I'm an unabashed fan of Burgundies, but I think it makes a certain amount of sense. For the average (wine drinking) Joe, Burgundies are so expensive, the great ones so rare and the selection so uncertain unless you know all of the geeky details about vintage, producers and vineyards that they are irrelevant. To the casual wine drinker, the relevant wines are the accessible ones - Oregon Pinots, Santa Barbara Pinots - the ones they can actually afford to drink. Those are the Pinots by which the average wine drinker should judge quality.

May 6, 2008 at 7:42 AM  
Blogger Mitchell Pressman said...

First, sorry to take so long responding. When you say the relevant wines to the casual wine drinker are the Oregon/CA Pinot Noirs, I understand, but times are changing, in Burgundy as much as anywhere else. A new generation of winegrowers have spent a dozen or more years restoring the land in Burgundy, and the results can be tasted in the inexpensive wines as well as the rare, expensive ones. If your favorite wine shop isn't offering a few delicious, reasonably priced red Burgundies - I'm talking $15-30/bottle - they're not looking for them. In my shop you are just as likely (if not more) to find a delcious $17 Pinot Noir from Burgundy as you are to find one from California or Oregon.

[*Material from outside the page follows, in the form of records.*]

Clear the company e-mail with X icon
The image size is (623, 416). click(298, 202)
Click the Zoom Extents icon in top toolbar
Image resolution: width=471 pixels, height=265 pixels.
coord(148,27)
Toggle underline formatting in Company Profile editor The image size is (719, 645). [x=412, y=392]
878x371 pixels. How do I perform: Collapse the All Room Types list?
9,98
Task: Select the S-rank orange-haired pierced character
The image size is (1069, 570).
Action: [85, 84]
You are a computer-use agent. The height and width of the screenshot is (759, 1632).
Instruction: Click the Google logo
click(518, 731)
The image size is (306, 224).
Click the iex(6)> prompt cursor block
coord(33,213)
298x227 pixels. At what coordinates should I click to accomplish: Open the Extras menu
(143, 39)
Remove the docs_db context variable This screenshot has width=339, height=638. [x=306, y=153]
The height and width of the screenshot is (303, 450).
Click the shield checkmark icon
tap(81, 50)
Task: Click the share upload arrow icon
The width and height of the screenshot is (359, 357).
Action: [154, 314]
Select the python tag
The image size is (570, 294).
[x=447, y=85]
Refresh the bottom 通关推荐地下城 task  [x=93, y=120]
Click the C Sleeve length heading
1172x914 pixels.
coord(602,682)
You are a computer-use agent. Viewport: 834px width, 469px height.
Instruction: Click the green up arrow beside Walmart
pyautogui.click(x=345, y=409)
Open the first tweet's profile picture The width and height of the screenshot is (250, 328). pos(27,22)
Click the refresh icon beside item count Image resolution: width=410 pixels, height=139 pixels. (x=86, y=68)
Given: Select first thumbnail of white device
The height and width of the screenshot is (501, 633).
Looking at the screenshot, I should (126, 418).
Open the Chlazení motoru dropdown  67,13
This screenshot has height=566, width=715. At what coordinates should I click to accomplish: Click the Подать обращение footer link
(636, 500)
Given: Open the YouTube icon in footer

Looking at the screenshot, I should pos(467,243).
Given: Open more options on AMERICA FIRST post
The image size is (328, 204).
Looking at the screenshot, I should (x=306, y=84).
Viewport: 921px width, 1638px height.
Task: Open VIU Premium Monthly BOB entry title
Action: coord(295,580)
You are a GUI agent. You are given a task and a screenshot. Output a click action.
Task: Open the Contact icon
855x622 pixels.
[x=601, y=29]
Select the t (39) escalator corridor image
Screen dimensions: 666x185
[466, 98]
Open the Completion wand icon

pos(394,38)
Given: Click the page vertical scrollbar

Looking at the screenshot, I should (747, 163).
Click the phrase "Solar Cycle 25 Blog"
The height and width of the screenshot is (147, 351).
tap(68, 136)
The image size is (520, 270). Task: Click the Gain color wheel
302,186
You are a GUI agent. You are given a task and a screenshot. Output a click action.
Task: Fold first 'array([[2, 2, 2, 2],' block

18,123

As for the first part of your comment, average wine drinking Joes - the people who drive the business in any good wine shop, mind you - are not interested in expensive, rare, great wines, period, regardless of where they come from. They want good stuff to drink. But that doesn't mean they have to drink the same stuff all the time. There have never been more good, interesting, affordable wines, from more different grape varieties and places, just waiting for a few adventurous wine merchants to discover them.

June 18, 2008 at 7:49 AM  
Blogger baltimoeronvino said...

I think awthird, you make some valid points. People make those complaints about red Burgundies, but I think overall consistency and affordability (even w/ the weakend dollar) has never been greater in Burgundy.

While there are some dilute and boring $25 Burg's out there, there is a plethora of rediculous values. I was in last weekend, and Mitchell had one for I believe under $20 that I am a huge fan of. While there isn't much left
of 05's to scoop up, 2006 is looking very promising.


And in relation to price, how much does it typically cost to get a "very," good bottle of SB or OR PN? At least $25 normally.

The average wine drinker, or any wine drinker, should judge quality based on where the wine is from. And accesibility is everywhere, if you give the effort. So many SB Pinot's show little terroir to me, and taste overipe. They taste like Pinot on 'roids. No balance. For the same price, or for $5 more I can find a Santenay that tastes like it came from somehwere, and shows complexity. I just don't get that from SB.